Jon Kolko's cover story looks to design's long past to identify qualities and practices that get lost in contemporary accounts of design thinking.
Looking at HCI and IxD through the lenses of history, geography, professional practices, and individual differences exposes both challenges and opportunities. The latter can feel out of reach and the former overwhelming, but our Sustainability in (Inter)Action forum advocates hope for dealing with the complexities of bringing about better environmental futures through design agency.
We welcome Roy Bendor as the new editor of our sustainability forum and thank Lisa Nathan for her excellent service over the past four years. We also fully welcome Anne Spaa as our new editorial assistant and thank Rachel Clarke for her excellent proactive and competent support for our first seven issues of Interactions as editors in chief.
Perspectives from the past and present of interaction design and its spreading peripheries add to what is already a rich HCI scene. Established areas such as e-health are represented in this issue by a Community Square report on a SIGCHI Summer School, as well as the perils of predictive modeling in Jonathan Bean's Consuming Tech column. Two U.S. universities from the dawn of HCI update us on their research in Day in the Lab (Michigan, crisis management) and How Was It Made? (Colorado, papercraft).

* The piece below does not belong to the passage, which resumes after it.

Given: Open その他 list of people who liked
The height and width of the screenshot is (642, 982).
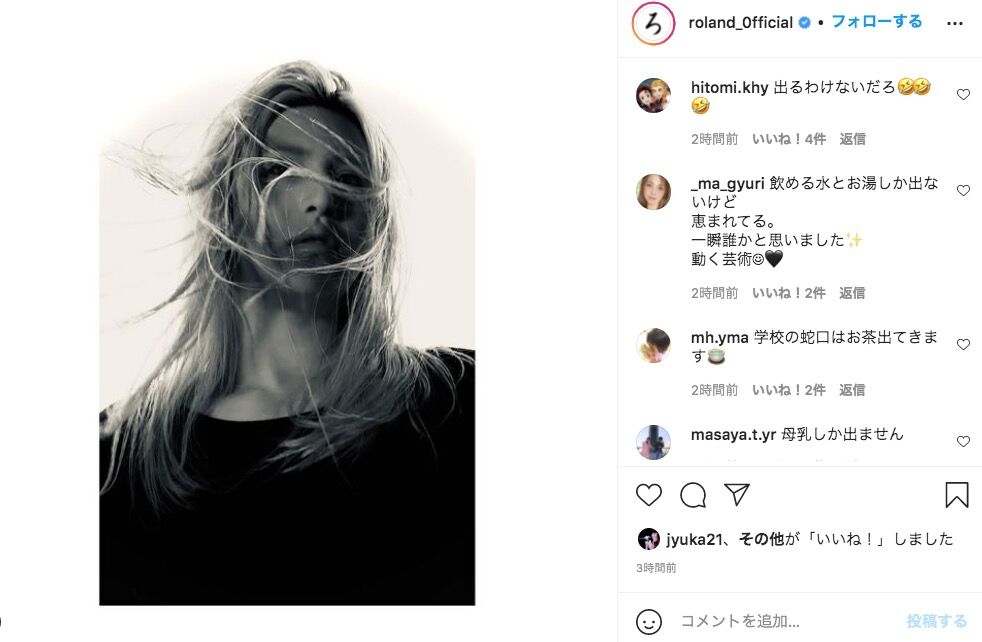Looking at the screenshot, I should (761, 539).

This august roll call is further extended by two SIGCHI Academy members: ACM Fellow Paul Dourish and ACM Distinguished Scientist Elizabeth Churchill. Paul gives us a glimpse into what he is reading. Elizabeth discusses the prevalence of impostor syndrome among high-achieving professionals and offers advice on becoming a smoother operator that resonates with the articles in this issue. We need to be hopeful but realistic, appropriately celebrating others and ourselves in a world of ever expanding and morphing knowledge that constantly makes us novices anew. We need to choose where to (not) aim our efforts and what to (not) take seriously. We hope that this and future issues of Interactions can help you to navigate the complex and diverse intersections of HCI and IxD. When and where do you want to learn today?
Gilbert Cockton and Simone Barbosa [email protected]
Copyright held by authors
The Digital Library is published by the Association for Computing Machinery. Copyright © 2018 ACM, Inc.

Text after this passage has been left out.